- Directions
Omit the pictures and output exactly the lines from the start of the entries through the line containing "Task: Click the wrench icon next to Объект".

================

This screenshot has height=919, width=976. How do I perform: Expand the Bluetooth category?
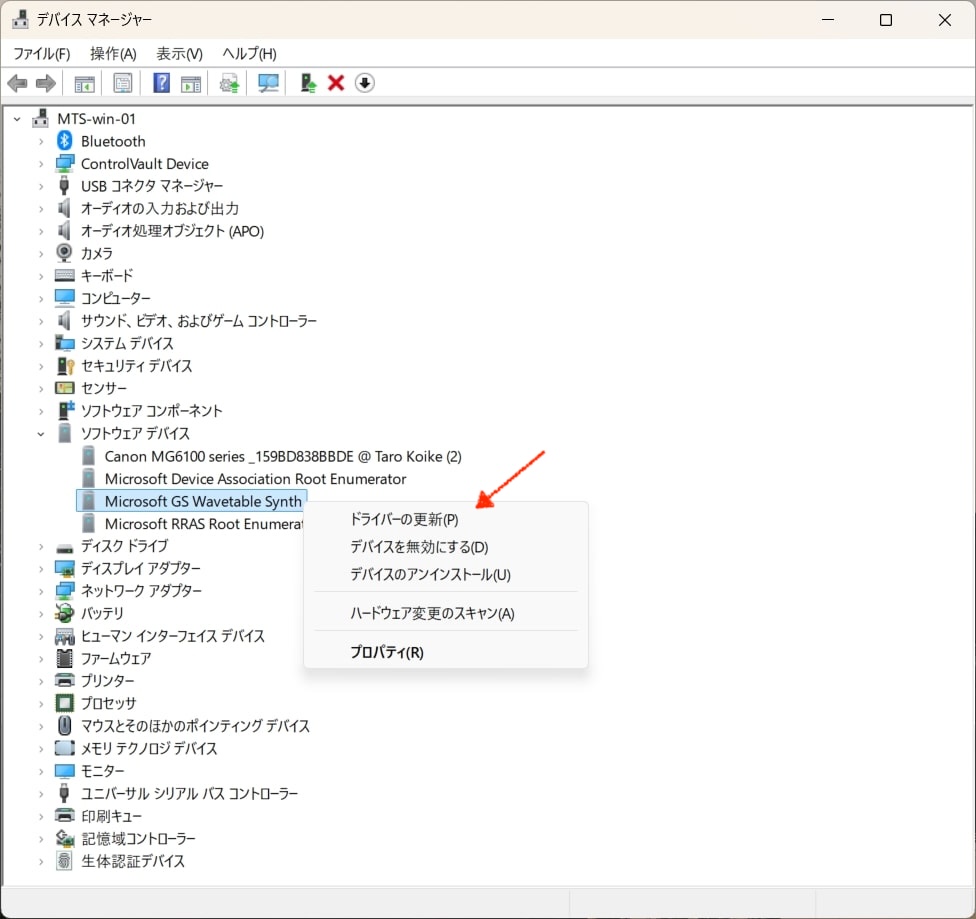pyautogui.click(x=41, y=141)
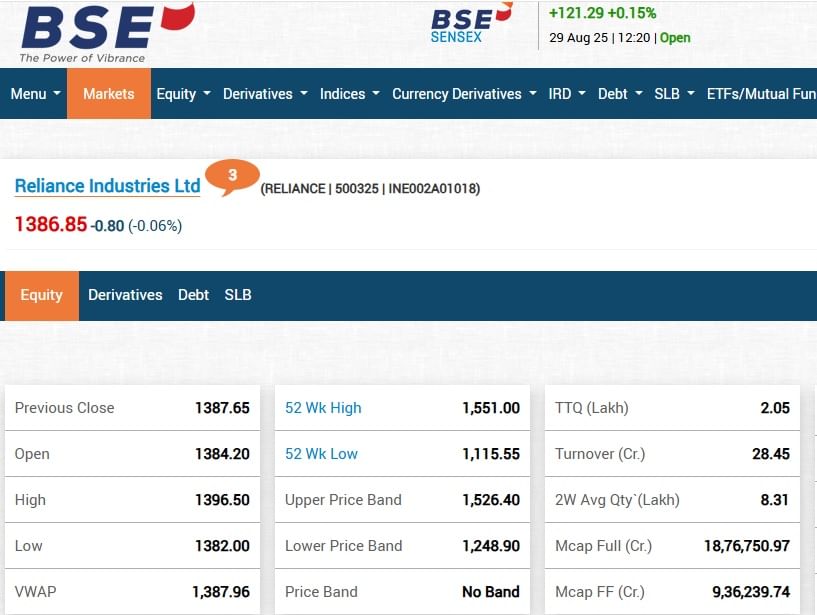817x615 pixels.
Task: Expand the Derivatives navigation dropdown
Action: (265, 94)
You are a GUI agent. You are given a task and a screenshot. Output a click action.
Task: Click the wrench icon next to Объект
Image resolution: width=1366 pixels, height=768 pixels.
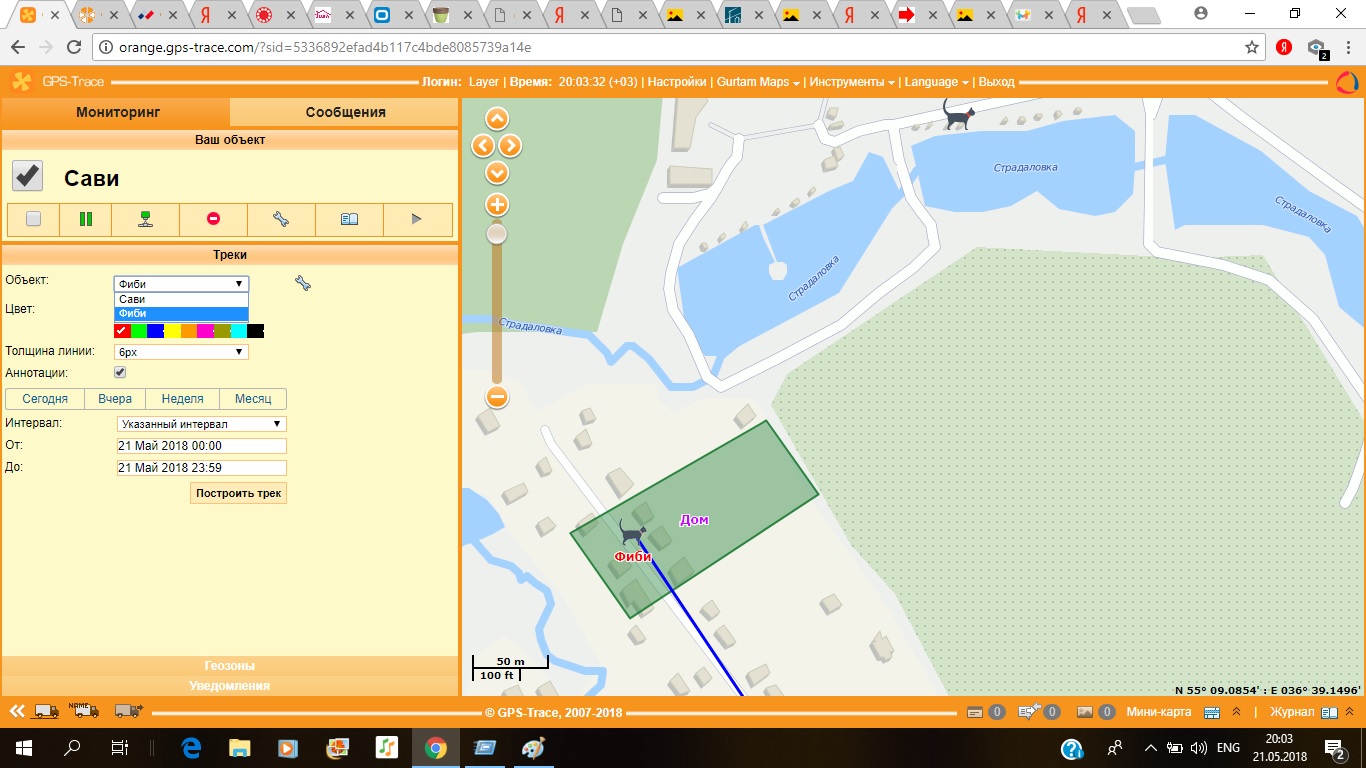pyautogui.click(x=303, y=284)
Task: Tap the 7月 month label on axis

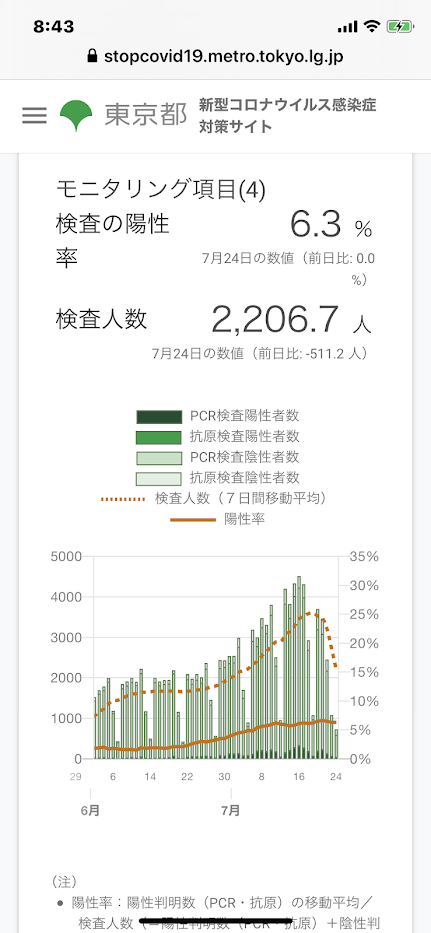Action: pos(230,810)
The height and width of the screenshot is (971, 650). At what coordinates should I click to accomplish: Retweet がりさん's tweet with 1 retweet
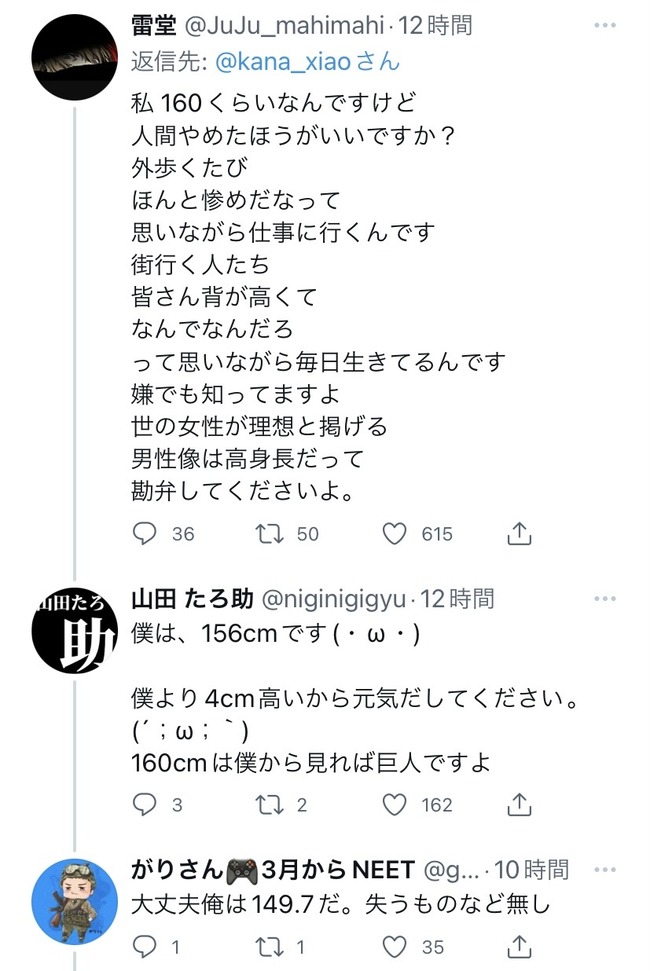(270, 946)
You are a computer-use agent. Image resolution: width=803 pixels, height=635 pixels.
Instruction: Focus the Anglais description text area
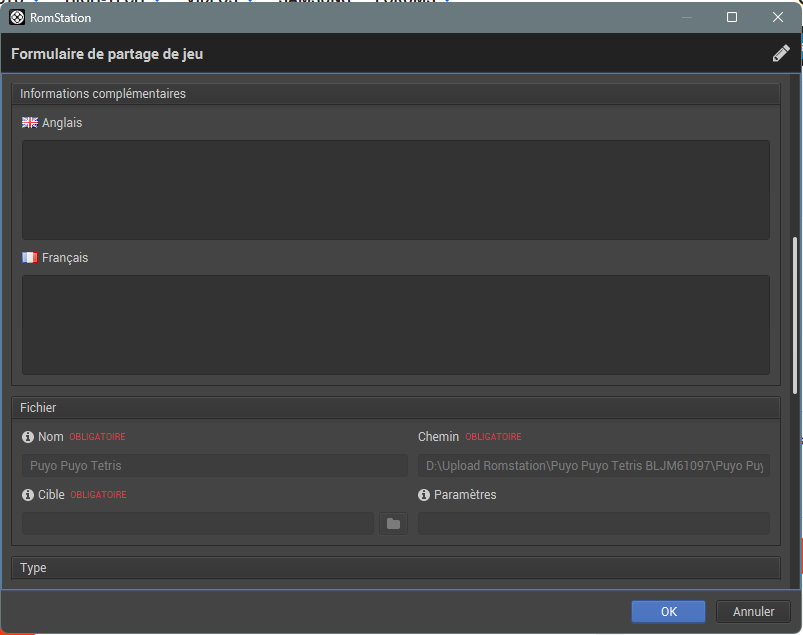[x=395, y=190]
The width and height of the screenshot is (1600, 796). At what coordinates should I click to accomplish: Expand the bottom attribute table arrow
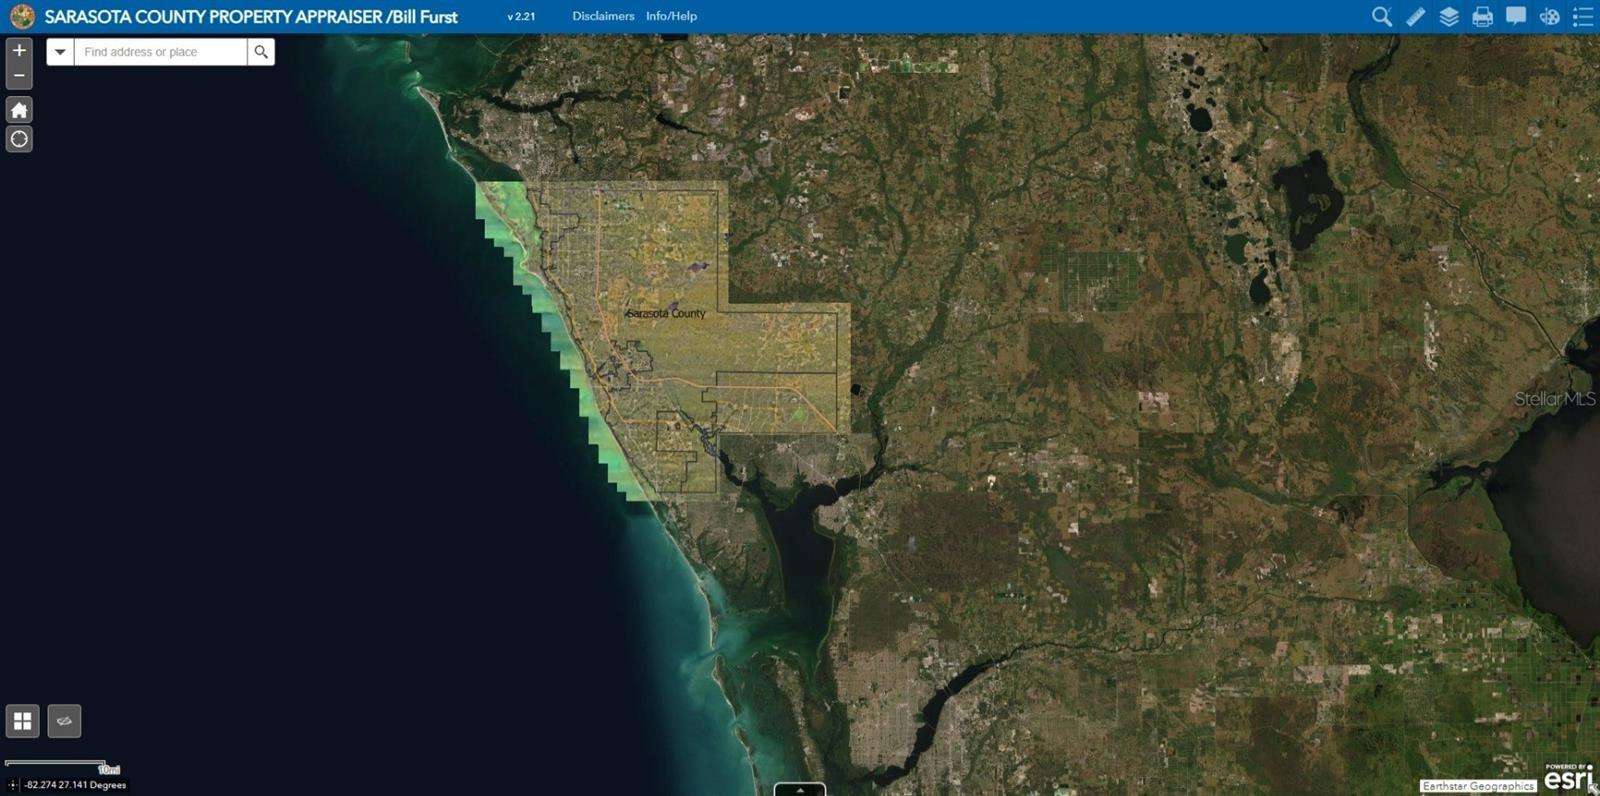(x=800, y=790)
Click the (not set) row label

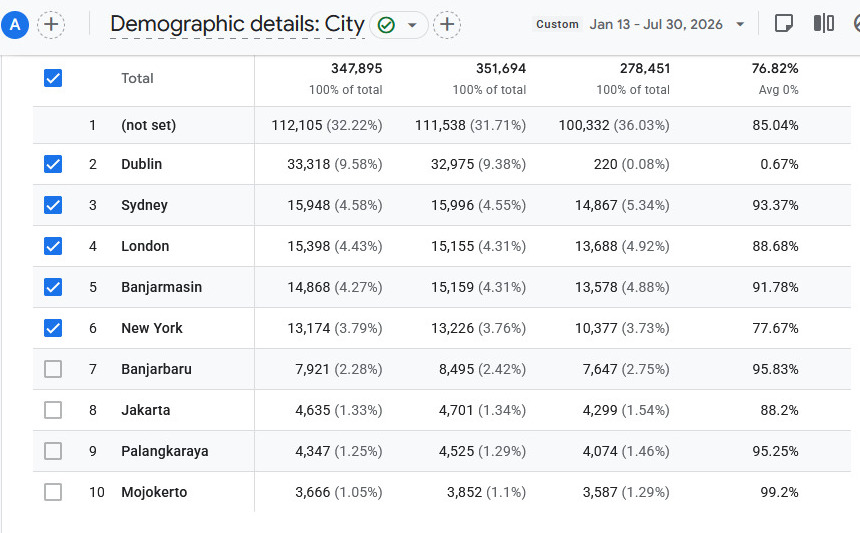click(149, 126)
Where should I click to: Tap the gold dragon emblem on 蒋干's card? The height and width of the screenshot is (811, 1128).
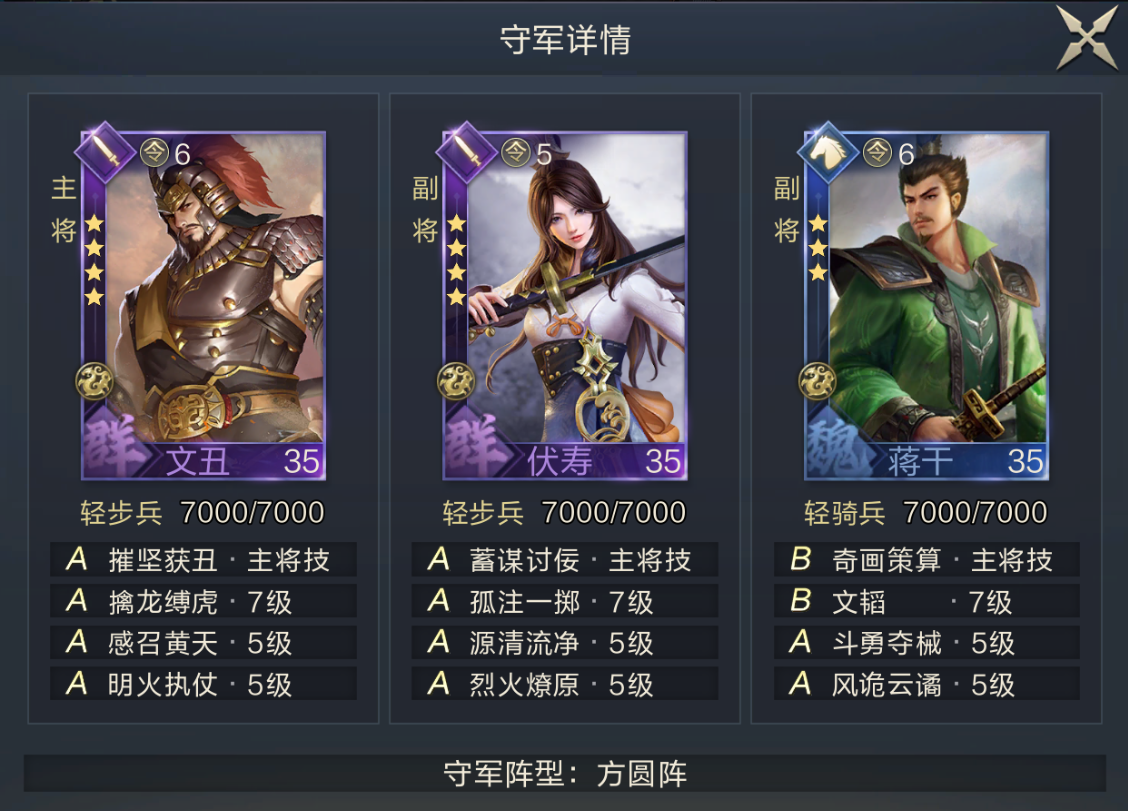click(817, 381)
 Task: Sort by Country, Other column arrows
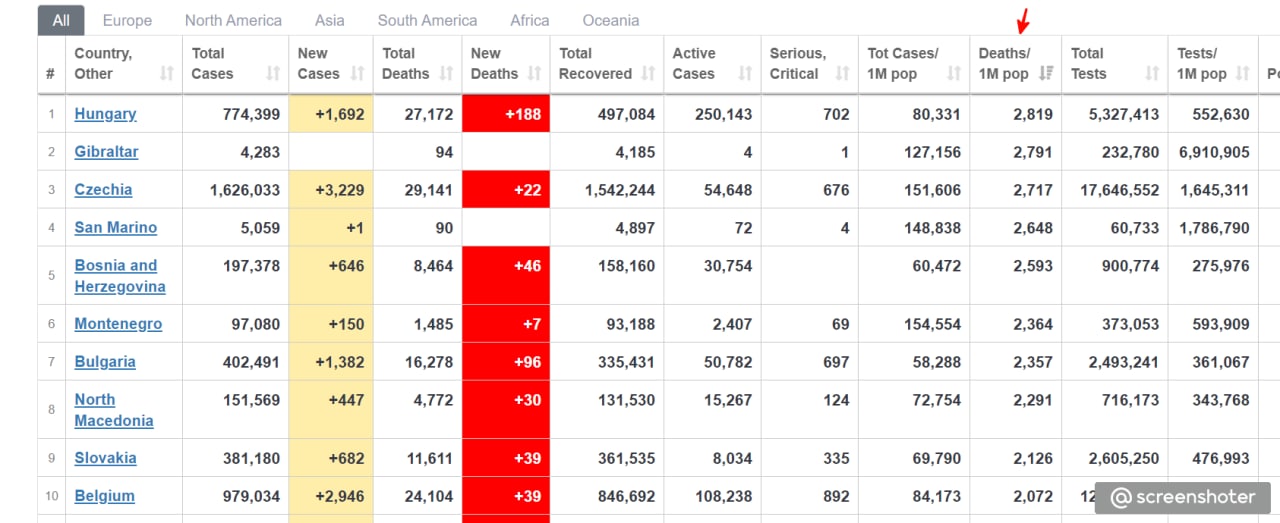pos(167,74)
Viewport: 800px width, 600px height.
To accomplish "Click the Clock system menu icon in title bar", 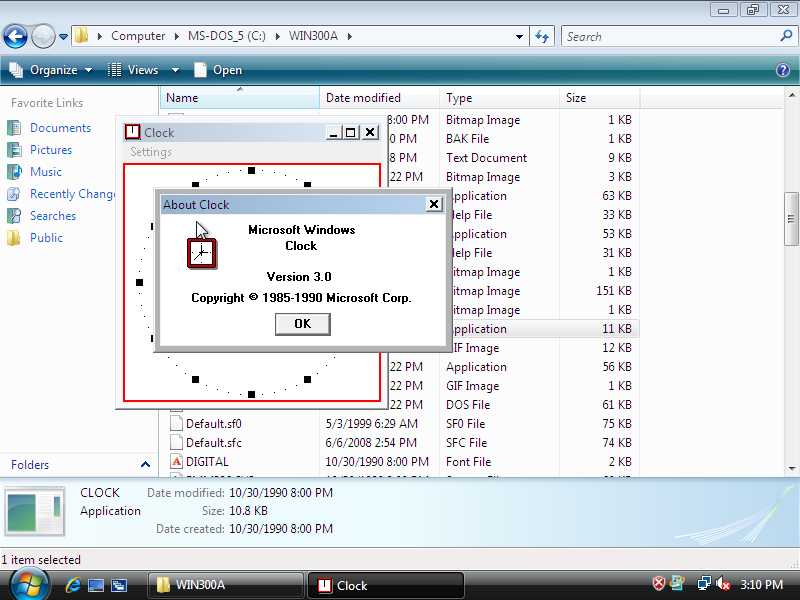I will click(132, 132).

================

- Output of the task
This screenshot has height=919, width=976. How do I perform: Expand the Bluetooth category?
pyautogui.click(x=41, y=141)
817x615 pixels.
Task: Expand the Derivatives navigation dropdown
Action: (265, 94)
You are a GUI agent. You are given a task and a screenshot. Output a click action.
Task: Click the wrench icon next to Объект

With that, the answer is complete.